"I was always fascinated by mysteries that had linking or related titles. I knew about John D. MacDonald whose titles were connected through color and Harry Kemelman who joined his titles by the days of the week. One day I was reading The Gashlycrumb Tinies, a book of cartoons by Edward Gorey, which is a series of pen and ink drawings of little Victorian children "done in" by various means..."A is for Amy who fell down the stairs...B is for Basil assaulted by Bears...C is for Clara who wasted away," etc... A cartoon light bulb formed above my head and I thought to myself, "Gee, why couldn't you do a series of novels based on the alphabet?" At that point, I sat down and made an alphabetical list of all the crime related words I could think of."
This definitely backs up my premise that using the alphabet as an organization tool.

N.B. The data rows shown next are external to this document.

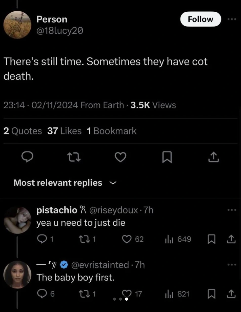Screen dimensions: 241x312
Task: Repost pistachio's reply
Action: pyautogui.click(x=83, y=239)
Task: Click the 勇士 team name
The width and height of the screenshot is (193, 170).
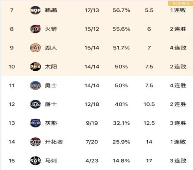Action: pyautogui.click(x=51, y=85)
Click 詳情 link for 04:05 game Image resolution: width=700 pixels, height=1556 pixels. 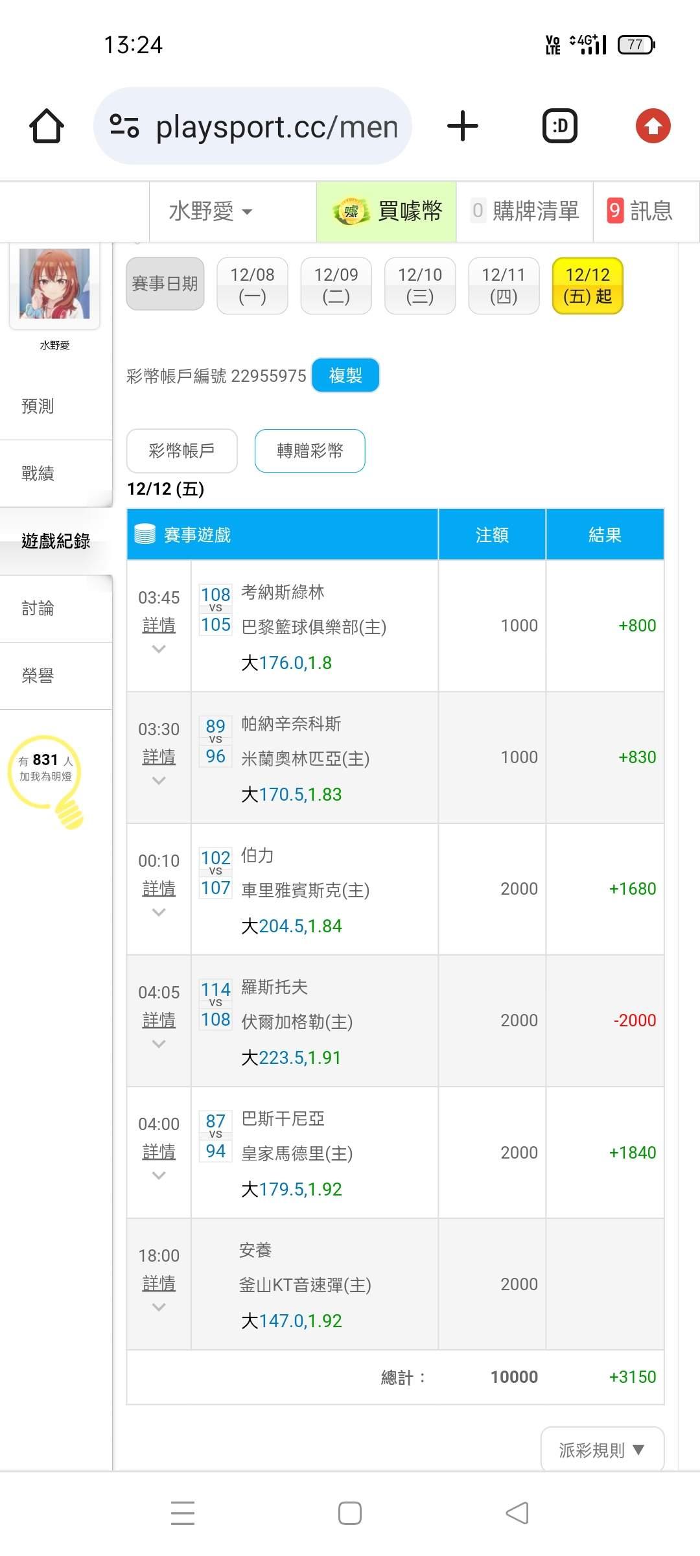coord(159,1020)
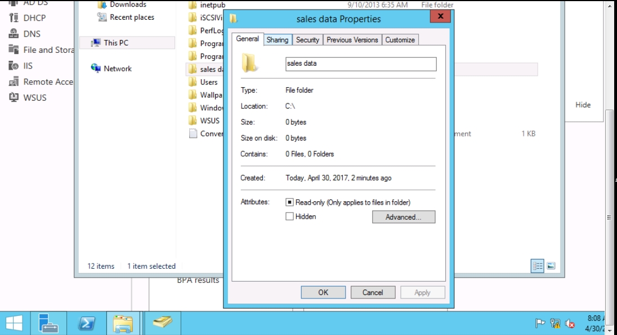Screen dimensions: 617x335
Task: Select Network in navigation pane
Action: point(117,69)
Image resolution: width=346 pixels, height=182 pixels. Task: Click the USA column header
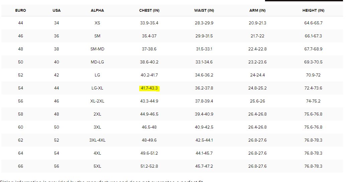pos(57,10)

(By the way, if you are a fan of mystery, crime, thriller, spy and suspense books, click on the screaming woman above to go to the website, "Stop, You're Killing me," where you can explore these genres--It is organized, of course, alphabetically.)
If you get stuck, consider the Murakami quote at the beginning of the blog. Just pretend you are sleeping and dreaming.
I will close with this last bit of advice from Murakami:
"When I am writing, I do not distinguish between the natural and supernatural. Everything seems real. That is my world, you could say."